The researchers expect their findings to drive innovative genetic-molecular treatments for cancer and splicing-related genetic diseases. They predict that it will accelerate the development of “antisense therapy” – an innovative method that repairs mutations by blocking defective areas in the mRNA. This method has already proved successful in some instances, such as SMA, a genetic disease that causes muscle degeneration and paralysis.

“Our findings provide an important insight into how the DNA is packed inside the cell nucleus, with AT-rich regions in the periphery and GC-rich regions in the center,” said Ast. “We believe that the gradual separation between the two types of DNA sequences inside the nucleus is caused by attraction and repulsion between electrical charges, and we intend to address this question in future research.

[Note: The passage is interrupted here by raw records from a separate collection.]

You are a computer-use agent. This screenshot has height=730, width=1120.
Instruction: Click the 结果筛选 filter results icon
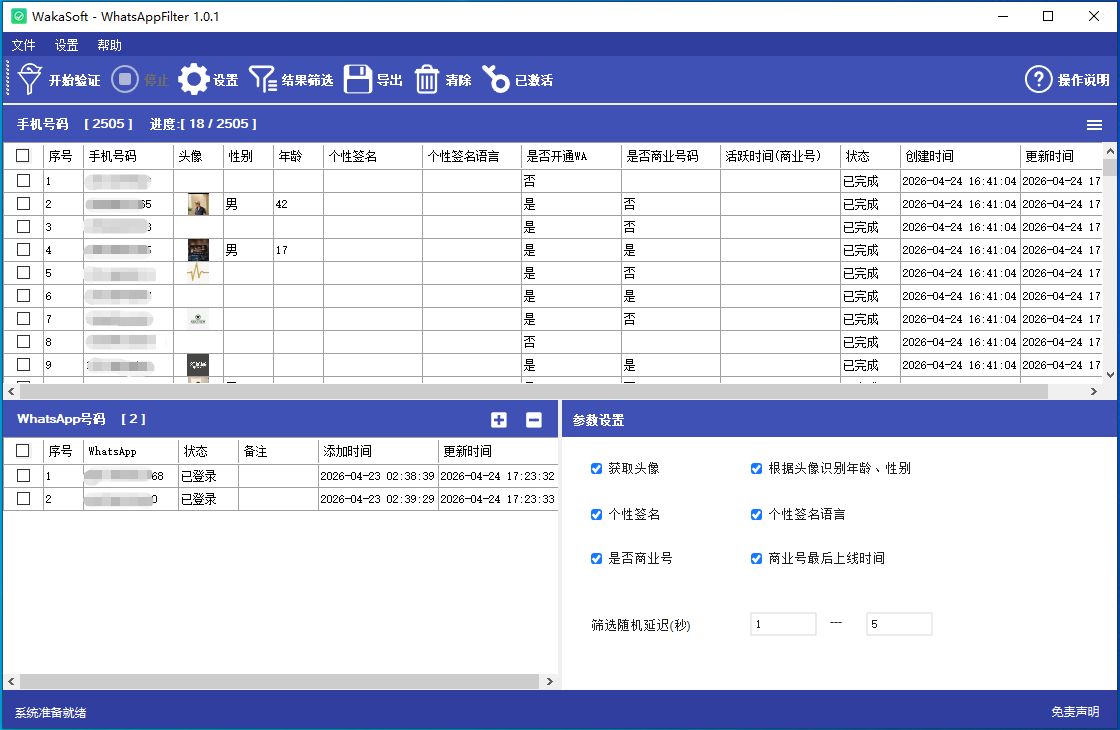tap(263, 80)
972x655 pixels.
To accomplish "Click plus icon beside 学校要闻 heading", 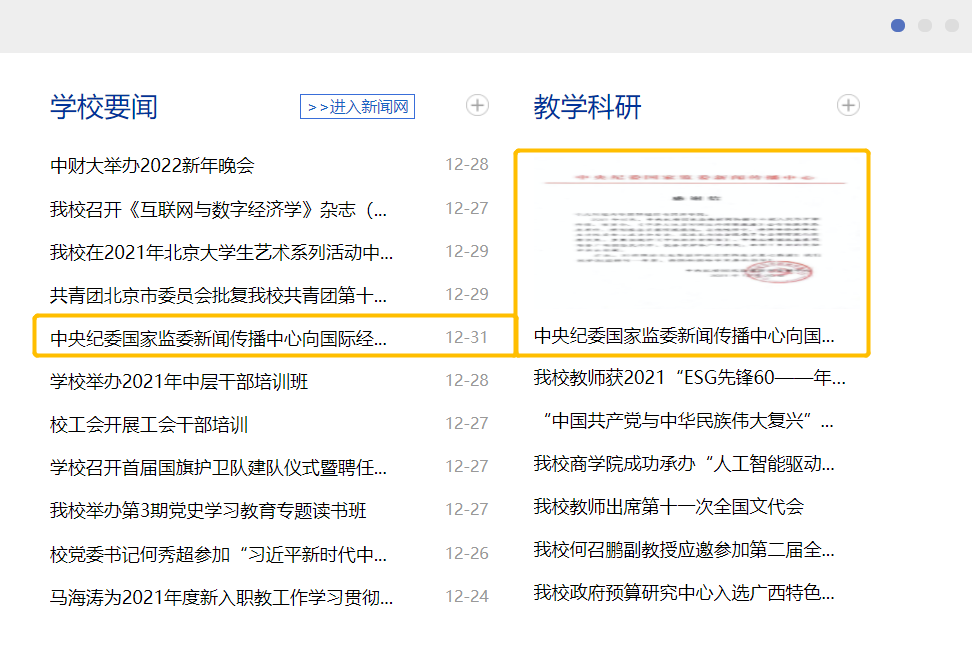I will [x=477, y=105].
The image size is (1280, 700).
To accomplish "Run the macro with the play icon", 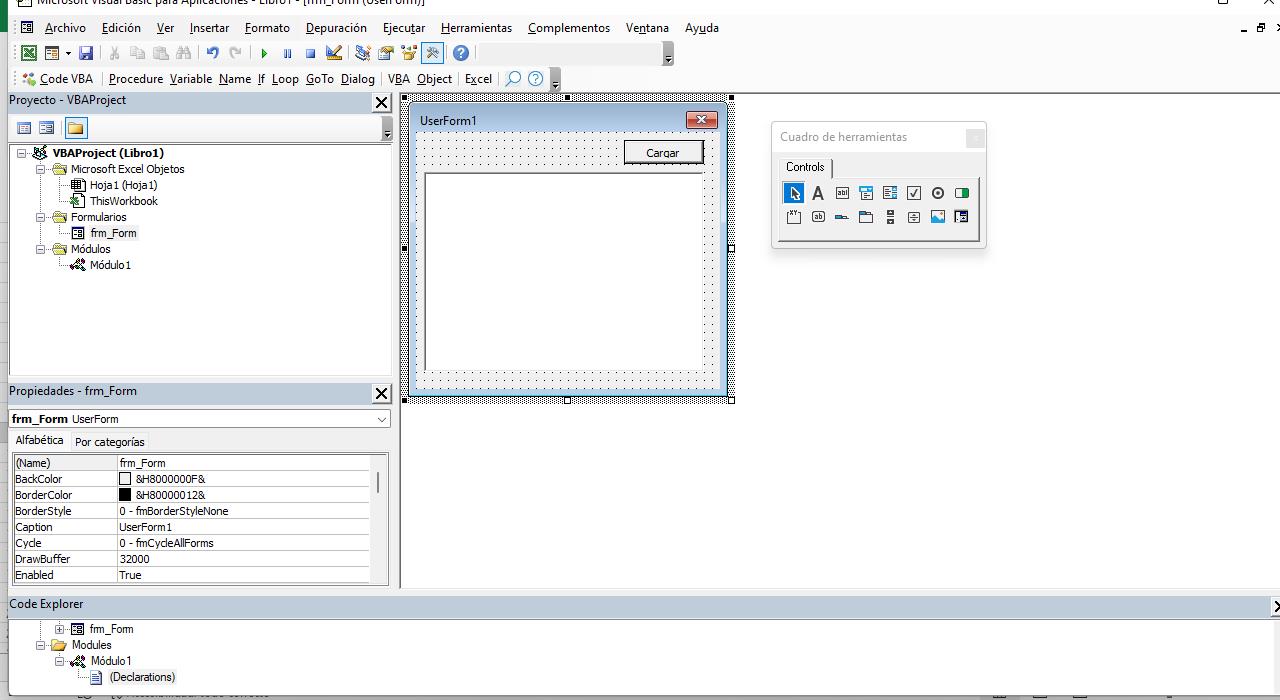I will click(x=264, y=53).
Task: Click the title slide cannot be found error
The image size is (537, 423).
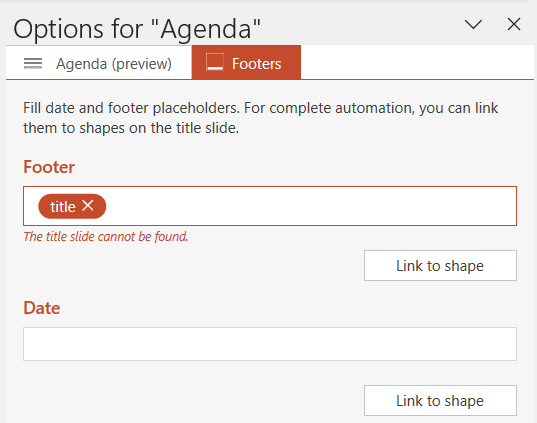Action: [105, 236]
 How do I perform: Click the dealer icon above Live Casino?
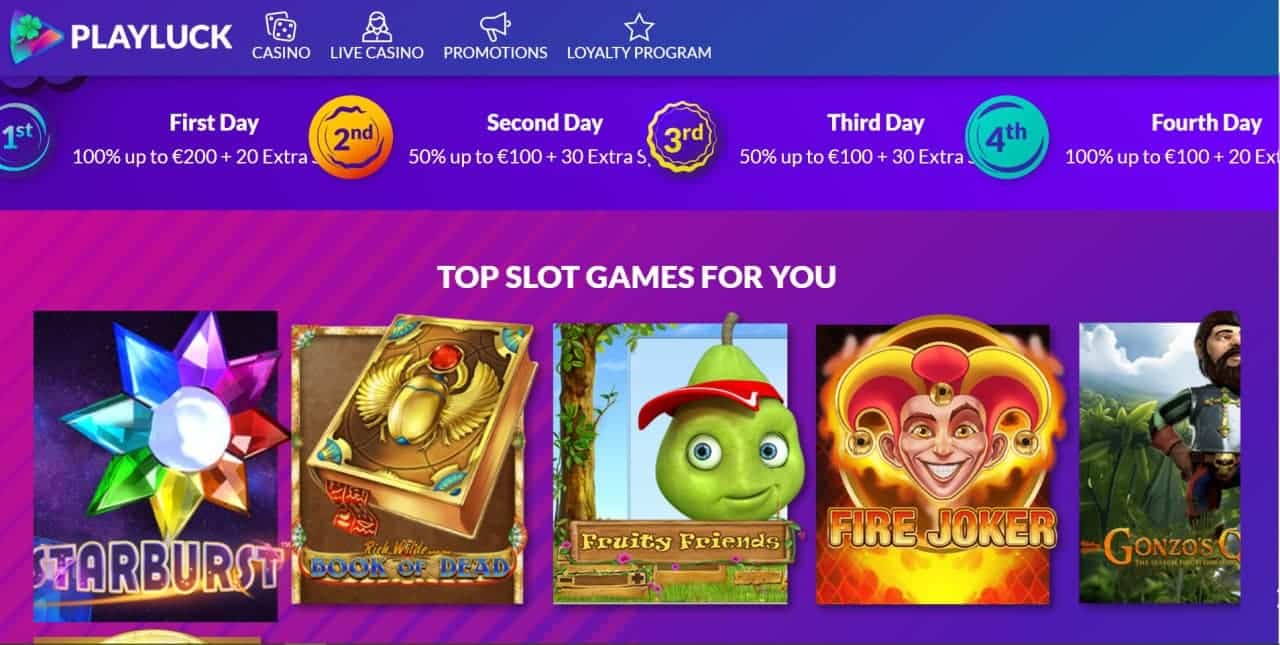pyautogui.click(x=377, y=26)
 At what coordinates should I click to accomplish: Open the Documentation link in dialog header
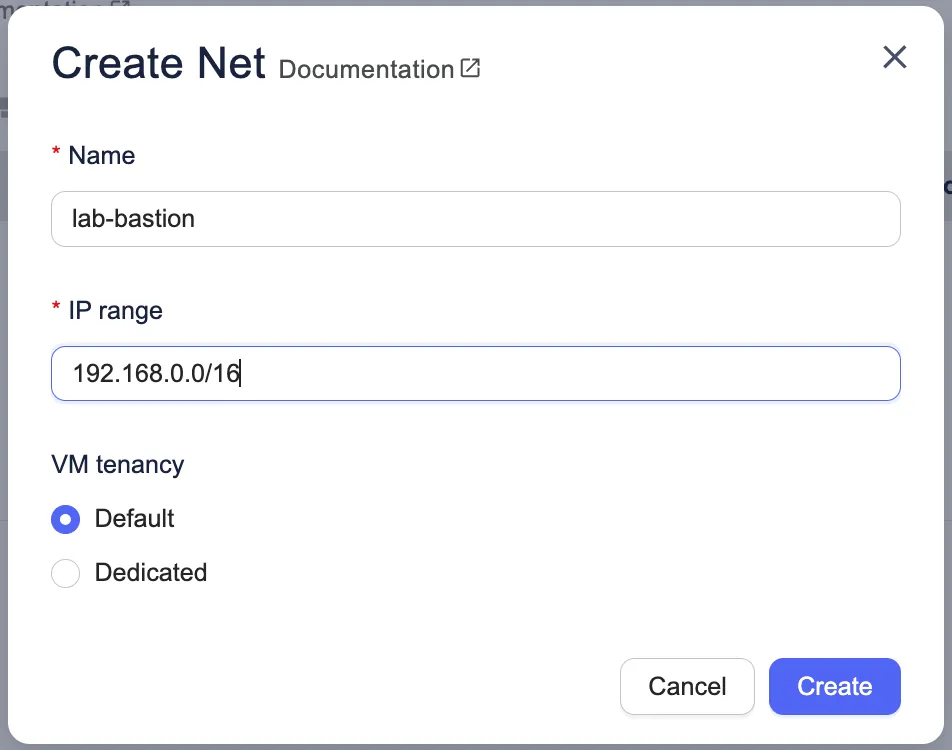366,70
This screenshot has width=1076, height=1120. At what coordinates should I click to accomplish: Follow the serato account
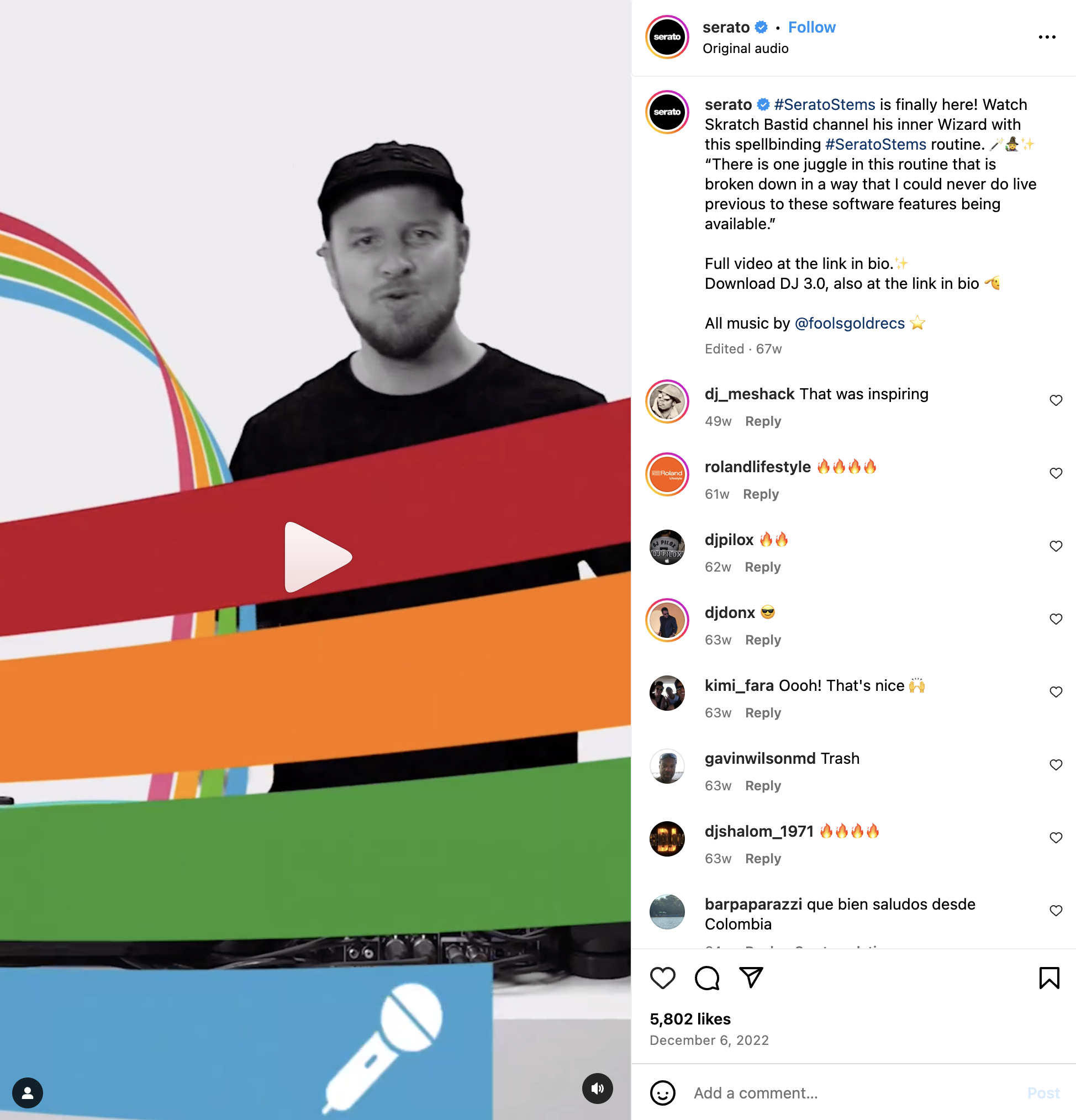811,28
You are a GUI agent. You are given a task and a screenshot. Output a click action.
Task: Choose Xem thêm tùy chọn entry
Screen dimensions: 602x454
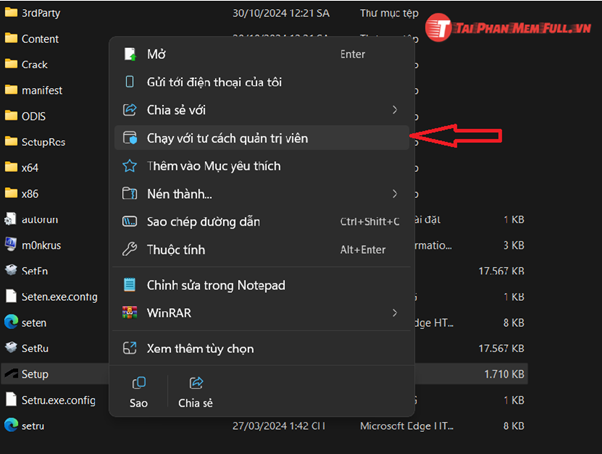click(200, 348)
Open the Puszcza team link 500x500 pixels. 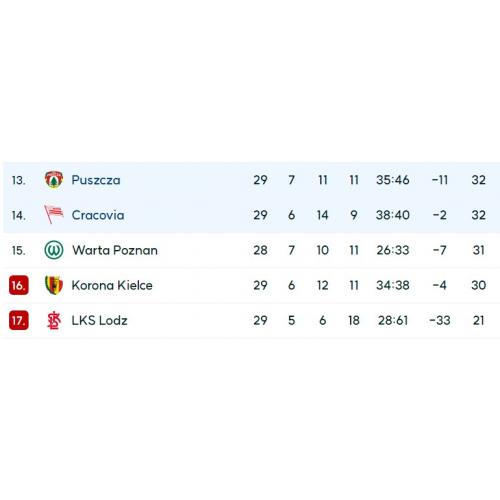[x=96, y=180]
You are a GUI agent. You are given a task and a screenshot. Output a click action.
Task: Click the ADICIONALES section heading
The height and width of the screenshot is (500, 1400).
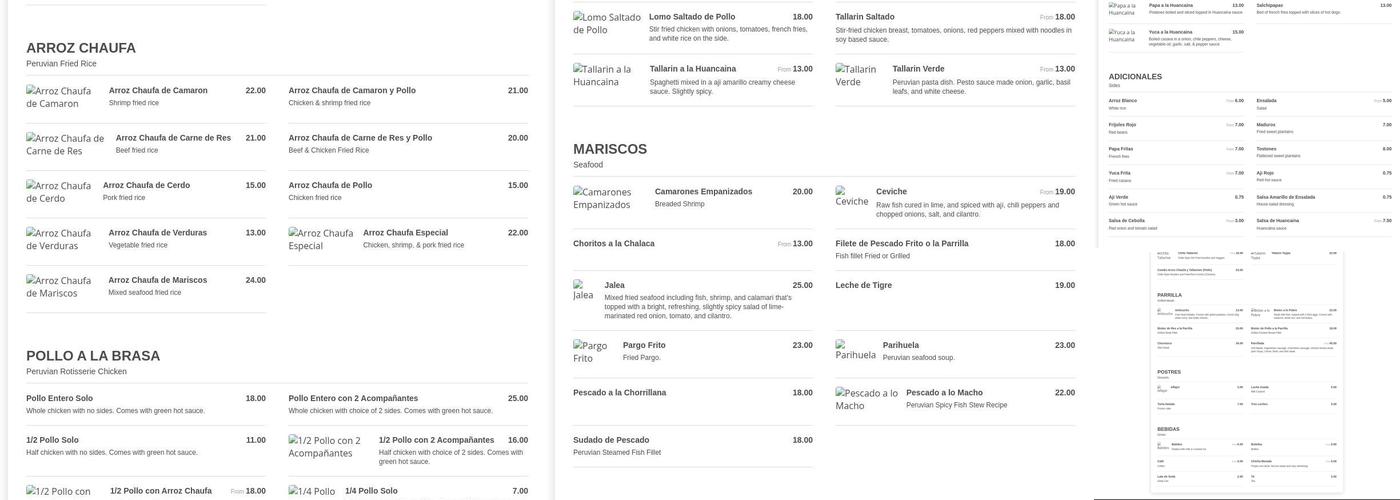tap(1135, 76)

“Our discovery also contributes to the future development of innovative gene therapies for cancer and genetic diseases. The method, known as ‘antisense therapy’, has enormous potential, and was already proved effective in some conditions, such as SMA. It involves producing a kind of ‘plaster’ that penetrates the cell and places itself precisely on the defective spot in the mRNA, thereby blocking the gene’s faulty activity and essentially repairing the mutation.”

Until now, drugs for the treatment of such diseases have been developed using long trial and error procedures, in which developers search for the right spot to place the plaster on the mRNA.

“Our findings direct drug developers to the right place with a much higher accuracy,” said Ast. “At the center of the nucleus, the plaster should block ‘cars,’ while in peripheral genes cables must be blocked. At present, we are developing more tools for drug developers, to enable rapid and efficient development of the right ‘plaster’ for every disease.”